--- Start Excerpted data ---

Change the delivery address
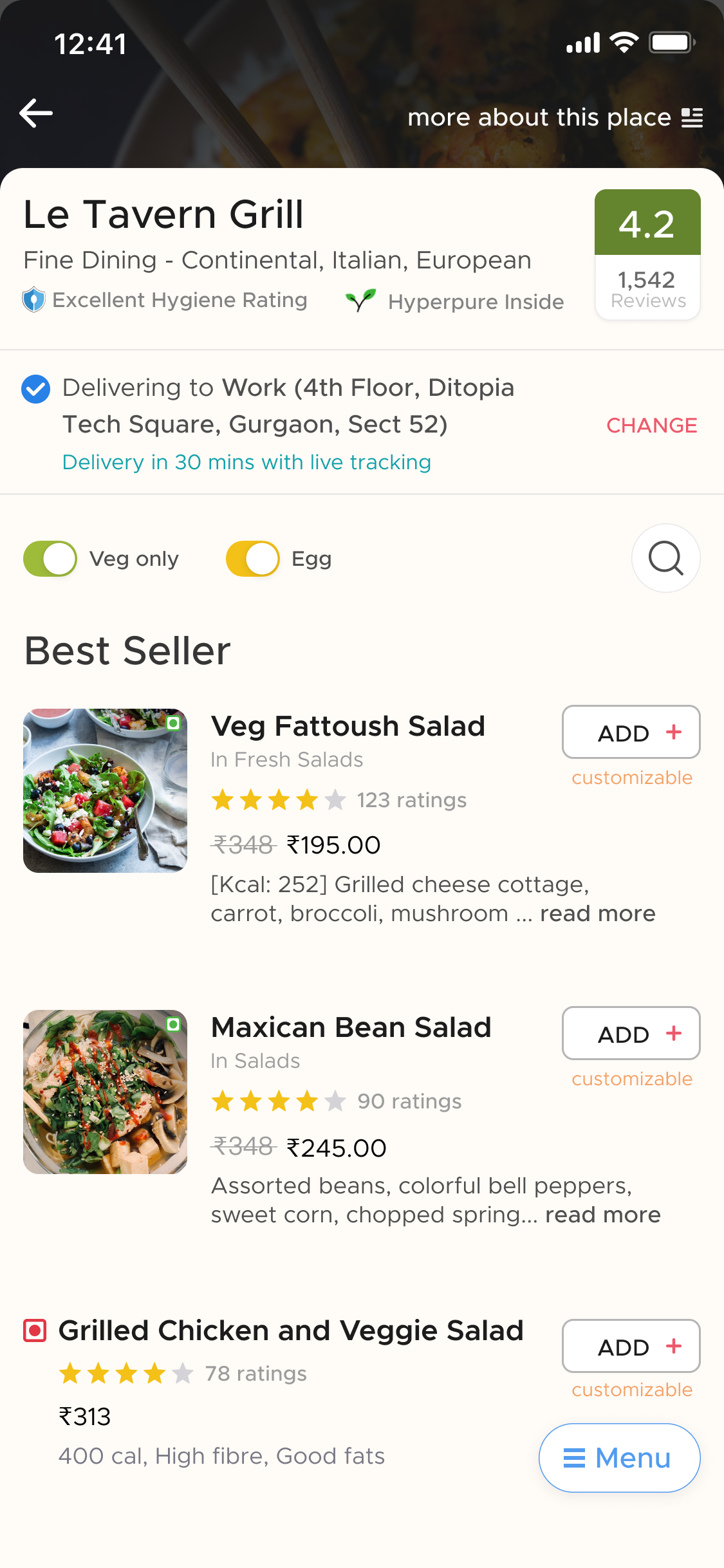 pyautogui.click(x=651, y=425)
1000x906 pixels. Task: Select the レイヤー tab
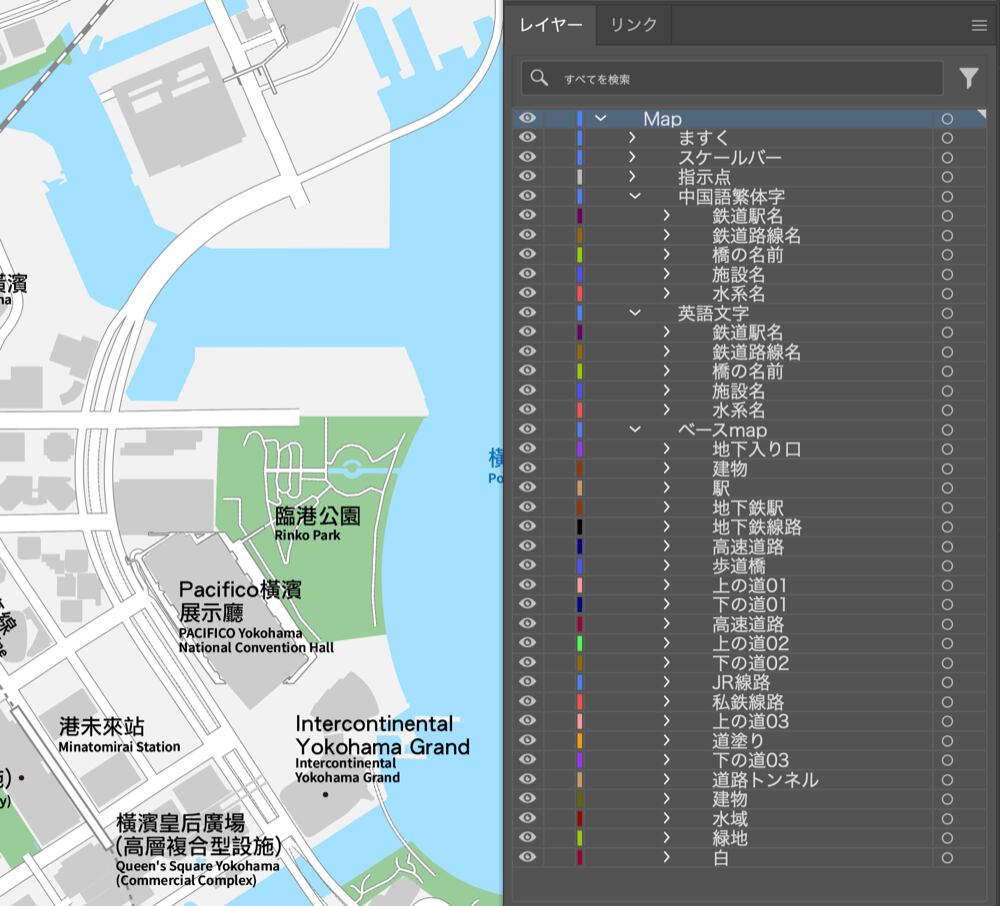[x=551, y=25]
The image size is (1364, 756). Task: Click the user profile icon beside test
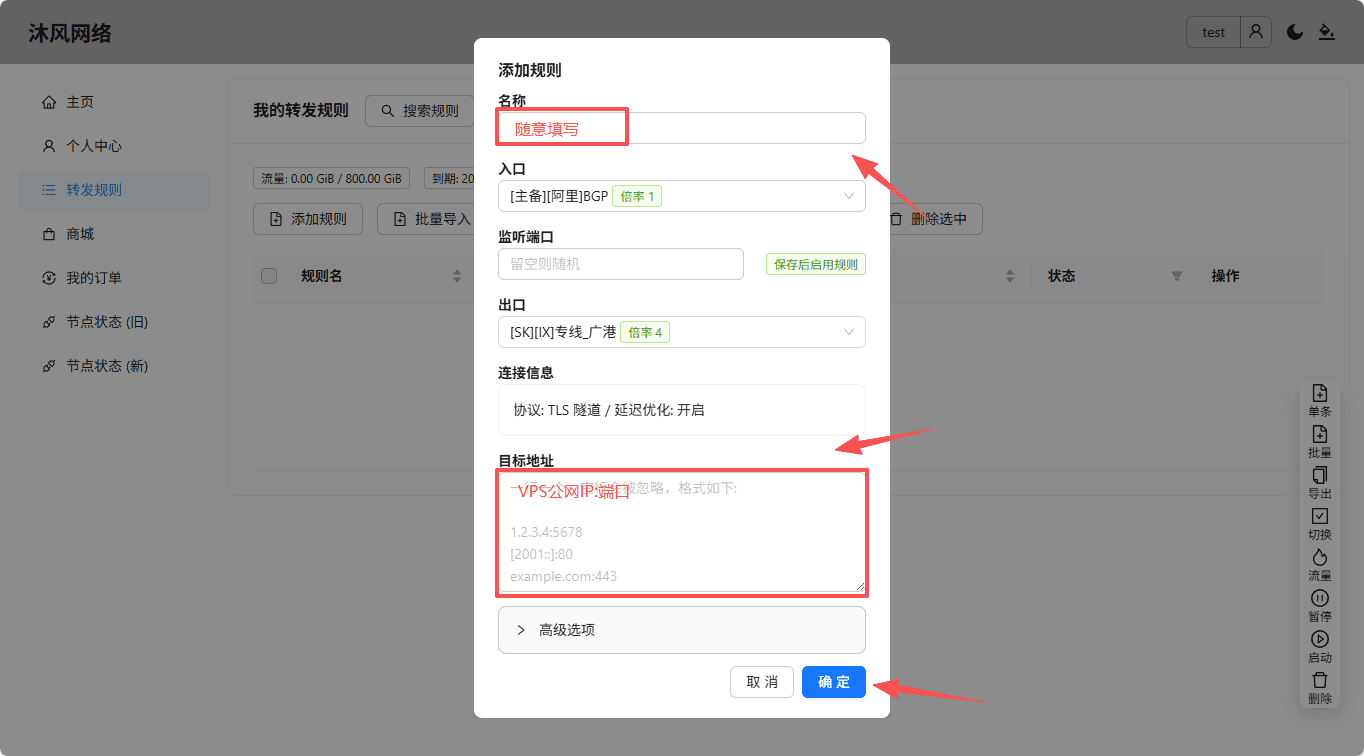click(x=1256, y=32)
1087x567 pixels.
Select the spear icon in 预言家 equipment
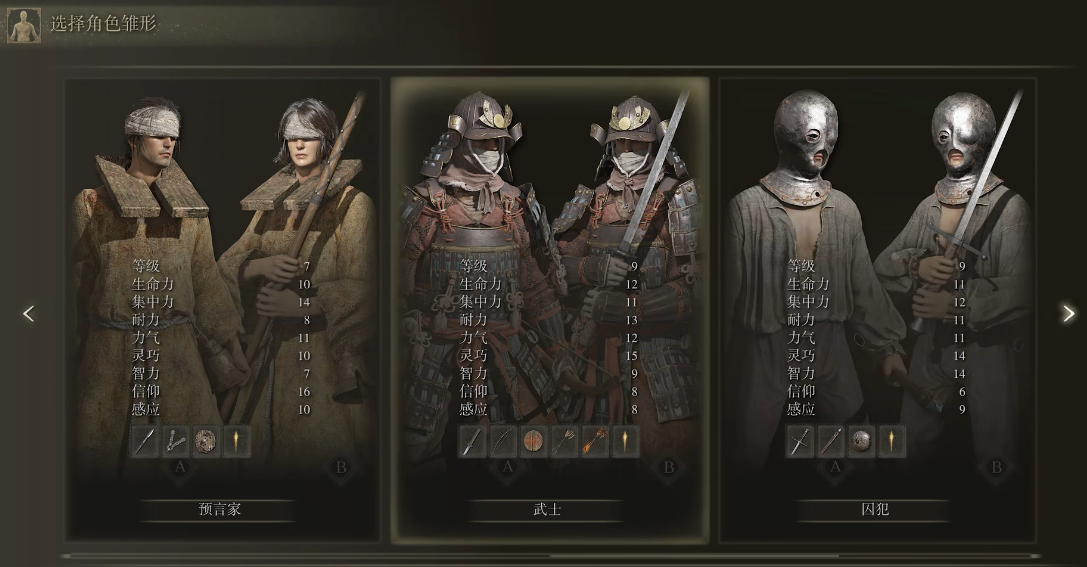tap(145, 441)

--- End Excerpted data ---

> [Prompt] Convert the rows from the line containing "The image size" through the last row into a JSON list of strings, one string per line, with blank lines skipped and the pictures left out.

> [Solution to this task]
[
  "The image size is (1364, 756). Task: Click the user profile icon beside test",
  "click(x=1256, y=32)",
  "1087x567 pixels.",
  "Select the spear icon in 预言家 equipment",
  "tap(145, 441)"
]